Selon l'enquête réalisée par l'OVE en 2020, à l'issue du premier confinement, « les étudiants évoquent un cumul de facteurs de stress et de faiblesse psychologique » qui tient notamment à la fermeture des locaux universitaires, à l'isolement qui en est résulté, aux aspects anxiogènes de la pandémie et, plus généralement, à un sentiment de « perte de sens » : « Qu'est-ce qu'être étudiant, en effet, lorsqu'on ne peut plus ni aller en cours, ni se voir dans des lieux de socialisation et qu'on est coupé du lien avec l'enseignant-chercheur, ou qu'on est revenu dans sa famille ? », s'est interrogée la présidente de l'OVE le 11 mars 2021.
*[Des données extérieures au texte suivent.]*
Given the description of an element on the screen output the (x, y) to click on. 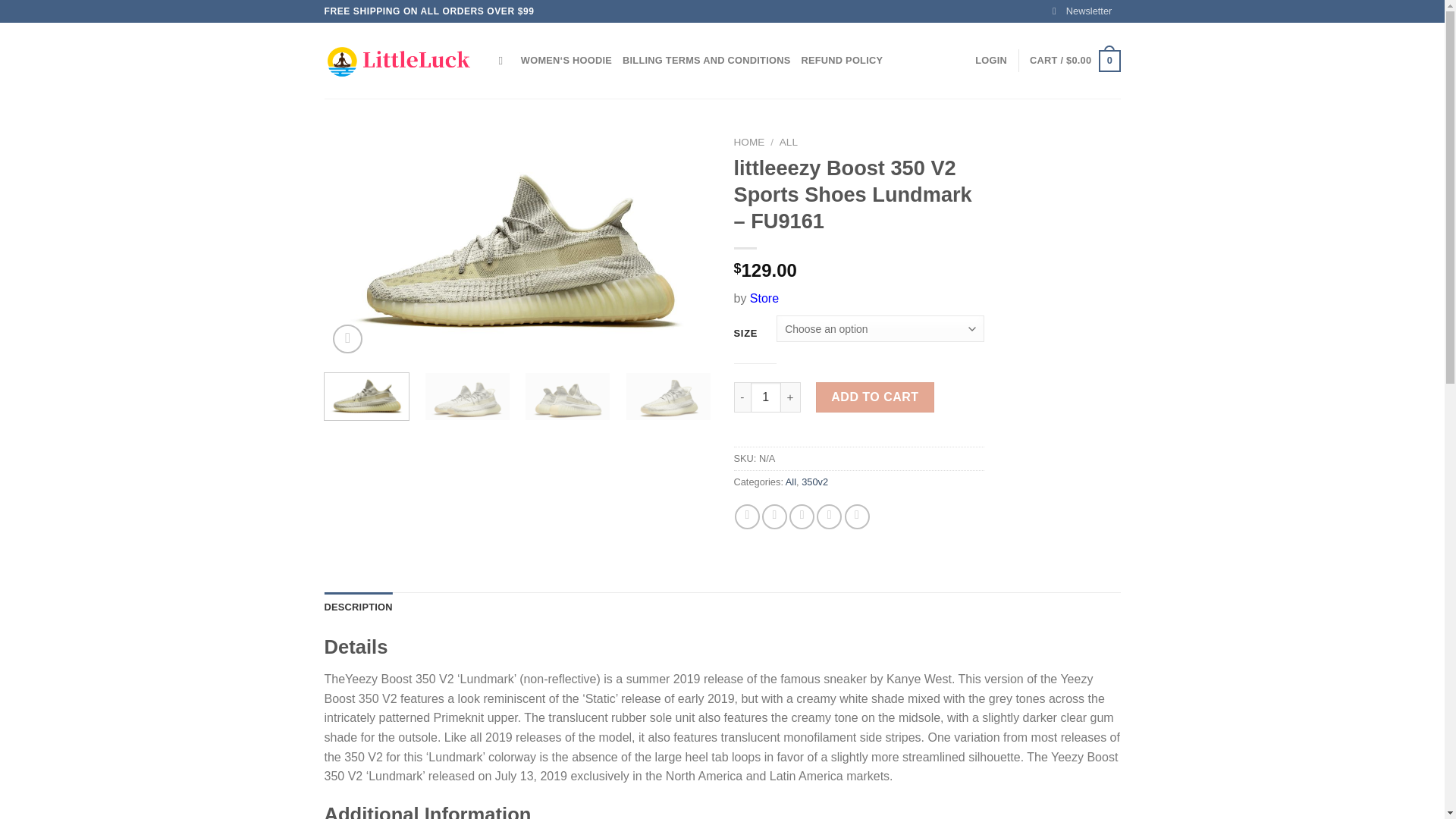
Newsletter (1082, 11)
350v2 (815, 481)
All (791, 481)
Cart (1074, 61)
ADD TO CART (874, 397)
Qty (765, 397)
LOGIN (991, 60)
ALL (787, 142)
1 (765, 397)
REFUND POLICY (841, 60)
Given the description of an element on the screen output the (x, y) to click on. 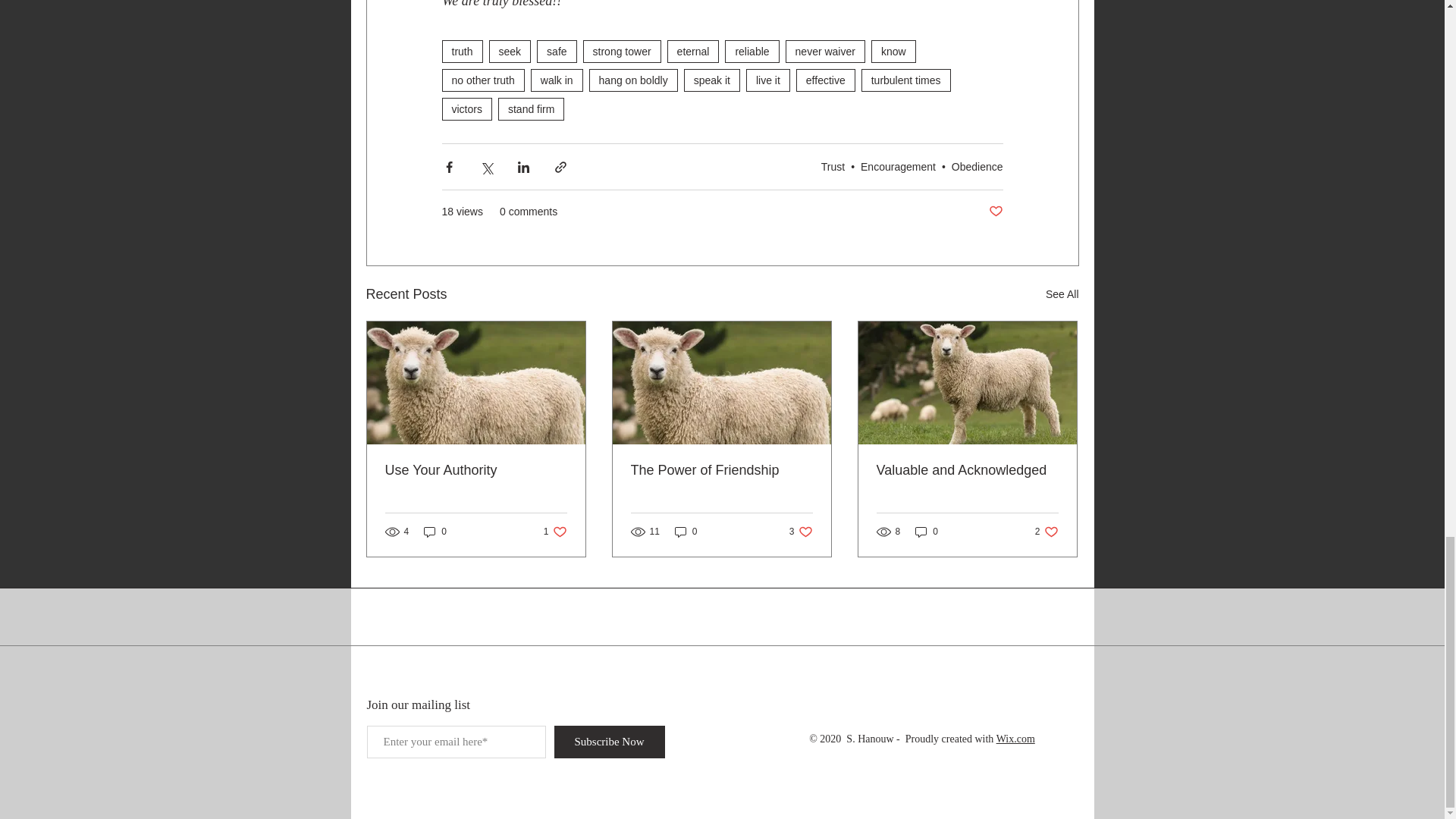
truth (461, 51)
safe (556, 51)
seek (510, 51)
Given the description of an element on the screen output the (x, y) to click on. 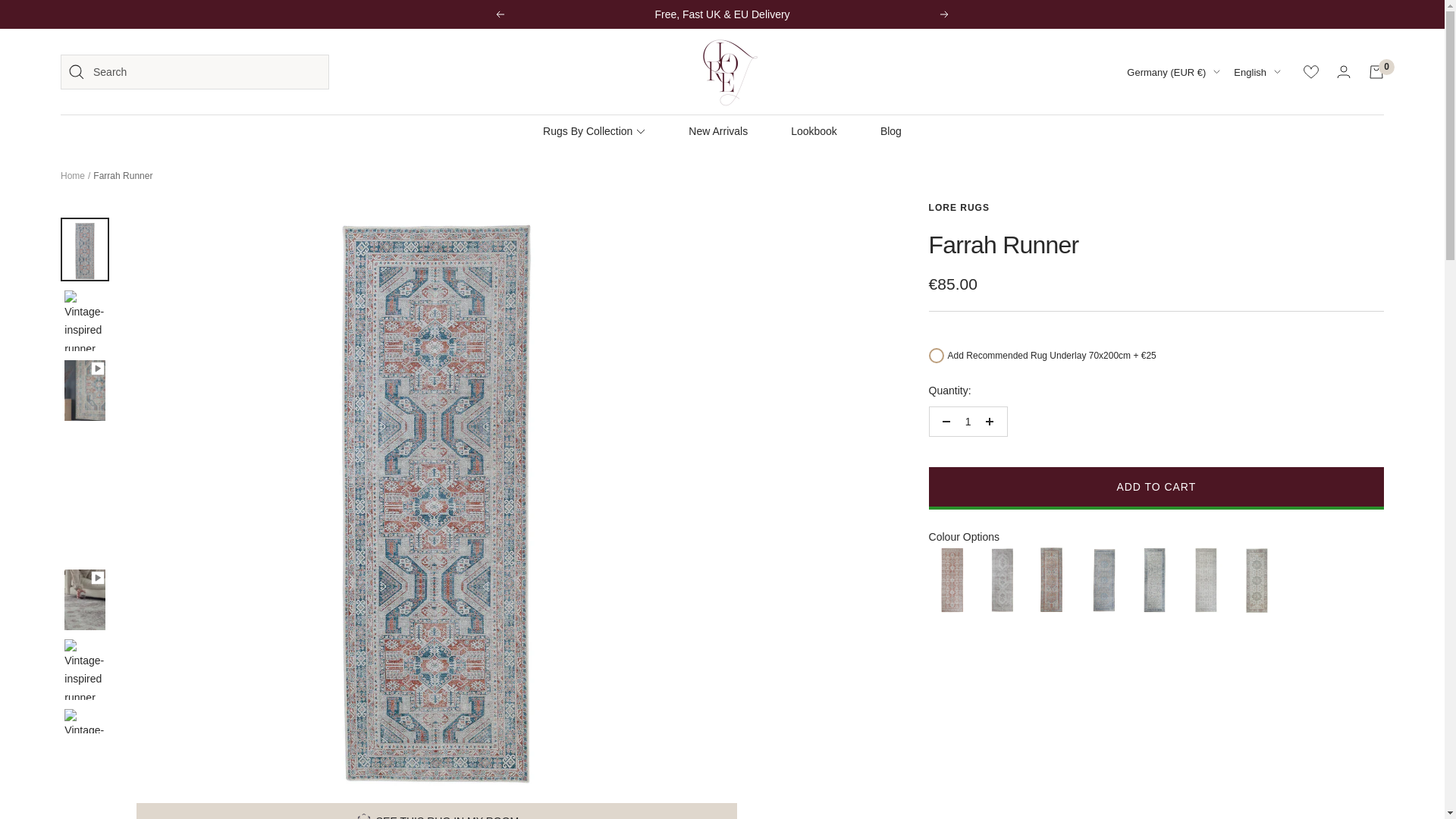
Next (944, 14)
DK (1138, 265)
LT (1138, 502)
IE (1138, 430)
DE (1138, 360)
HR (1138, 194)
AT (1138, 122)
RO (1138, 644)
CY (1138, 217)
en (1248, 146)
Dans cet esprit, des étudiants d'écoles d'ingénieurs ont évoqué la « perte du sentiment d'appartenance » imputable au tout numérique 277 ( * ) , des élèves d'écoles de management notant la « difficulté d'avoir une vie de promo quand on rencontre ses camarades en ligne » 278 ( * ) .

Ø « La crise sanitaire a totalement bouleversé ma vie » ; « Rendez-nous notre vie tout simplement » 279 ( * )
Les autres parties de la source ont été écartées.